Reaction kinetics enter into a geochemical model, as we noted in the previous chapter, whenever a reaction proceeds quickly enough to affect the distribution of mass, but not so quickly that it reaches the point of thermodynamic equilibrium. In Part I of this book, we considered two broad classes of reactions that in geochemistry commonly deviate from equilibrium.

The first class, discussed in detail in Chapter 6, was reaction between a fluid and the minerals it contacts. The kinetics of the reactions by which minerals dissolve and precipitate was the subject of the preceding chapter (Chapter 16). The second class of reactions commonly observed to be in disequilibrium in natural waters, as discussed in Chapter 7, is redox reactions. The subject of this chapter is modeling the rates at which redox reactions proceed within the aqueous solution, or when catalyzed on a mineral surface or by the action of an enzyme.
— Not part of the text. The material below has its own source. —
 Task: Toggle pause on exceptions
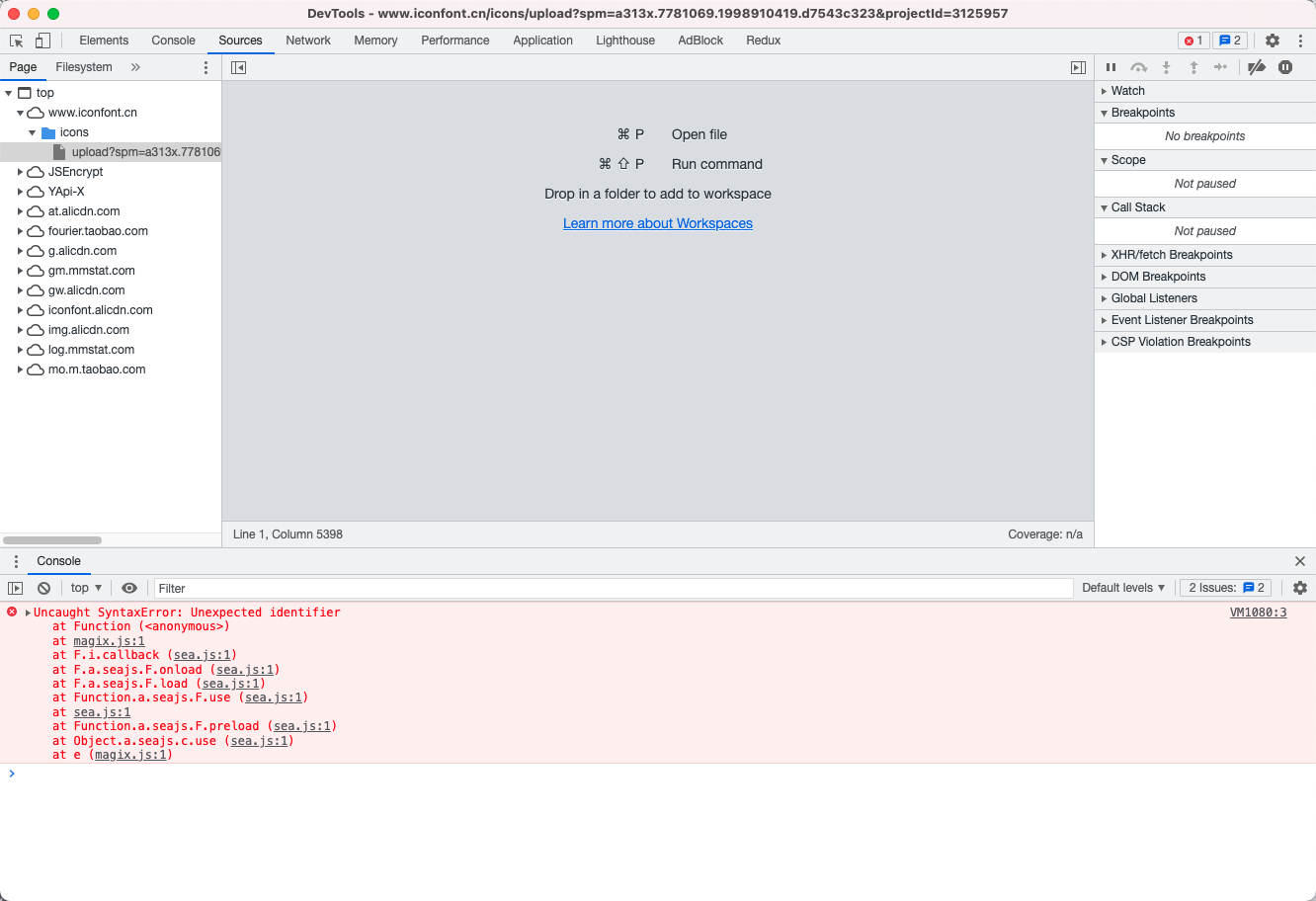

In the following chapter (Chapter 18), we consider the related question of how rapidly redox reactions proceed when catalyzed in the geosphere by the action of microbial life.

Kinetic redox reactions are simulated within the context of a redox disequilibriummodel, a geochemical model constructed to account for disequilibriumamong species of differing redox state, as described in Chapter 7. In such models, one or more redox coupling reactions are disabled. It is worth noting that the development here, although cast in terms of redox reactions, can be applied equally well to describe the kinetics of other reaction types, such as the formation and decomposition of complex species.